## Begin

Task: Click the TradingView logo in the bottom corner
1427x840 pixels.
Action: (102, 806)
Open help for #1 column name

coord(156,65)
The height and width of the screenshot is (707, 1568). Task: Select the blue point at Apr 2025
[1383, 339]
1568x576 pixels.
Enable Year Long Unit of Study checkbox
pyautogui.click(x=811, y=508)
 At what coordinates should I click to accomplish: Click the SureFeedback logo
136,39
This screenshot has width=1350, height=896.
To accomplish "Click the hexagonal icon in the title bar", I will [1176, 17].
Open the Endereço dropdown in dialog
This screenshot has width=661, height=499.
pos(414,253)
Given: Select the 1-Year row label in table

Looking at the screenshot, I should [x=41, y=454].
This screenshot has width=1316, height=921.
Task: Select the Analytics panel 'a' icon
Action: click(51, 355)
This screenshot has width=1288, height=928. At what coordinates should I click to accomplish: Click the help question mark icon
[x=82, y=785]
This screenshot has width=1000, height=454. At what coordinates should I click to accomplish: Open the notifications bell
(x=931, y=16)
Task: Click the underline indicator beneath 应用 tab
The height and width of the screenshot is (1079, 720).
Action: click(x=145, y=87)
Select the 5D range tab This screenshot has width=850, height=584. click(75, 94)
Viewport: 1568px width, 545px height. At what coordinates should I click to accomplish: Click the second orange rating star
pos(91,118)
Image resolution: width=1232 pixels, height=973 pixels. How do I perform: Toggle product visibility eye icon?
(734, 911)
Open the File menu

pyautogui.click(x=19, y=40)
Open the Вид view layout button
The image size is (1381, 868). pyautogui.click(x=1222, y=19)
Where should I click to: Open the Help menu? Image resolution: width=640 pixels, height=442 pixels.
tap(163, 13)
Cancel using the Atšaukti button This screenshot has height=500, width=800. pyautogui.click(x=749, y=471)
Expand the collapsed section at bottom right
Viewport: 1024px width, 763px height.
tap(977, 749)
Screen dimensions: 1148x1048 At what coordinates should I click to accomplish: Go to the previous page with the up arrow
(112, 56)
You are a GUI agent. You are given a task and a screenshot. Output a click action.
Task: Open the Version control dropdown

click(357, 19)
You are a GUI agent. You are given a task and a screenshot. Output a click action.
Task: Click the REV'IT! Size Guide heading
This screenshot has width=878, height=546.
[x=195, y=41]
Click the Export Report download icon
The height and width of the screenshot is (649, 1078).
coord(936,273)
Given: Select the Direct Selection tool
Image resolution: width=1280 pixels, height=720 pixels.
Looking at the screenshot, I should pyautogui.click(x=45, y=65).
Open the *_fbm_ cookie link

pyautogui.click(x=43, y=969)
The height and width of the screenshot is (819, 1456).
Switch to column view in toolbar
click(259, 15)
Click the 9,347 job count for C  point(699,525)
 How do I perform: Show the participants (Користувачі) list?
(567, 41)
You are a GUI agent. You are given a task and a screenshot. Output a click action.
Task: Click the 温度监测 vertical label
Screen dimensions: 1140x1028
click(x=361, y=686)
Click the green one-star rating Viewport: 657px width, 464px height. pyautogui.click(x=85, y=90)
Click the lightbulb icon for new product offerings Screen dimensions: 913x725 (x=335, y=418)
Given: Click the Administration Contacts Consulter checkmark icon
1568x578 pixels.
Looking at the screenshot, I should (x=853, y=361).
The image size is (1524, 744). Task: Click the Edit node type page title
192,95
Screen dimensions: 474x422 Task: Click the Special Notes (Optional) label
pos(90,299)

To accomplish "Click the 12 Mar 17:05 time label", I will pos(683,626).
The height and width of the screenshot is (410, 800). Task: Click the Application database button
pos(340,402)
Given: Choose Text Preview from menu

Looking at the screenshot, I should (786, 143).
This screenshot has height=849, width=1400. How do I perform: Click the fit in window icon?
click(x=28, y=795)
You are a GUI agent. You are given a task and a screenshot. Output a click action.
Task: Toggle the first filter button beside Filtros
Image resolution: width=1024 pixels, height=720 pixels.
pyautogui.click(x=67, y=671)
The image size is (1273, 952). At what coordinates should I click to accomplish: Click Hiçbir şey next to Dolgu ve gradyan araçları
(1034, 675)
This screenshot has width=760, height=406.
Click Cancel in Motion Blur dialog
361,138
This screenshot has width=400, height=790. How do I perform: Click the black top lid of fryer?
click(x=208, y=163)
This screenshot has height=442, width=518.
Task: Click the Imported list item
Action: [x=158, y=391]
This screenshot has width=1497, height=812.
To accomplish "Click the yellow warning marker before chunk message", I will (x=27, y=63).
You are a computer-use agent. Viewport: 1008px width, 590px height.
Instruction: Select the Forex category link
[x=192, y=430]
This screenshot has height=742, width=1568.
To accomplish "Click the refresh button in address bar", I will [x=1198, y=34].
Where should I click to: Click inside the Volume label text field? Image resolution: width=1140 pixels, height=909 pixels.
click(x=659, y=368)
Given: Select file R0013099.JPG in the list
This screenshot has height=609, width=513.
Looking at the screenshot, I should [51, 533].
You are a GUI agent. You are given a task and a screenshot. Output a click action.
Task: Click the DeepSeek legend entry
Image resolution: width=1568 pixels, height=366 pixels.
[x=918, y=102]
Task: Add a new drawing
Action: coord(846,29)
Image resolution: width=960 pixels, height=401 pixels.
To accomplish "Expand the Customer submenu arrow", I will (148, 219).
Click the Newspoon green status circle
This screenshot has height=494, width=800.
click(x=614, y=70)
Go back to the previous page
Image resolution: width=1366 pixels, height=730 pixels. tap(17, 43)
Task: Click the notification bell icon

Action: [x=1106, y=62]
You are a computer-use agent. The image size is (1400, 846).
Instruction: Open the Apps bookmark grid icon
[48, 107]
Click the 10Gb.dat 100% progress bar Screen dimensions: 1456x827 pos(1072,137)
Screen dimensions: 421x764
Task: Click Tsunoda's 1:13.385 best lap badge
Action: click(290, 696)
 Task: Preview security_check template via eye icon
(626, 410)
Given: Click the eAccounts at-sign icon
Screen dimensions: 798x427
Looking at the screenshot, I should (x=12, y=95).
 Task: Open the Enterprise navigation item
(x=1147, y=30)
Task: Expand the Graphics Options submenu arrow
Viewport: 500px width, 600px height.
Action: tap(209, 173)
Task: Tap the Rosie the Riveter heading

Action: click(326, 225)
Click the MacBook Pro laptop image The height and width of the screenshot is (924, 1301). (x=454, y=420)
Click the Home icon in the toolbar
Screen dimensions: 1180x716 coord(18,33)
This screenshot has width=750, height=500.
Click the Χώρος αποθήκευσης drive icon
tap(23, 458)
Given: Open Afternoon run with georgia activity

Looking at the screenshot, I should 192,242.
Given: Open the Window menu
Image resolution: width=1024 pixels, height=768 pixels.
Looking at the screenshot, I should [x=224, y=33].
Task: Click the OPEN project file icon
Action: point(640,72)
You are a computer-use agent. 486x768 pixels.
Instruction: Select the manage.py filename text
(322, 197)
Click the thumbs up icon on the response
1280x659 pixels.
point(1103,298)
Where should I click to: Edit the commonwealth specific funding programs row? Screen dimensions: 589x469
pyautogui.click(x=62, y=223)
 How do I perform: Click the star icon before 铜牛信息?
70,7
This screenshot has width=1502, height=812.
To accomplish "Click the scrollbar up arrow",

## End

How many lines in the rows above contain the string "Expand", counting only matches with the same capitalization? Reply with the number alone.

■ **FINAL RESULT**
3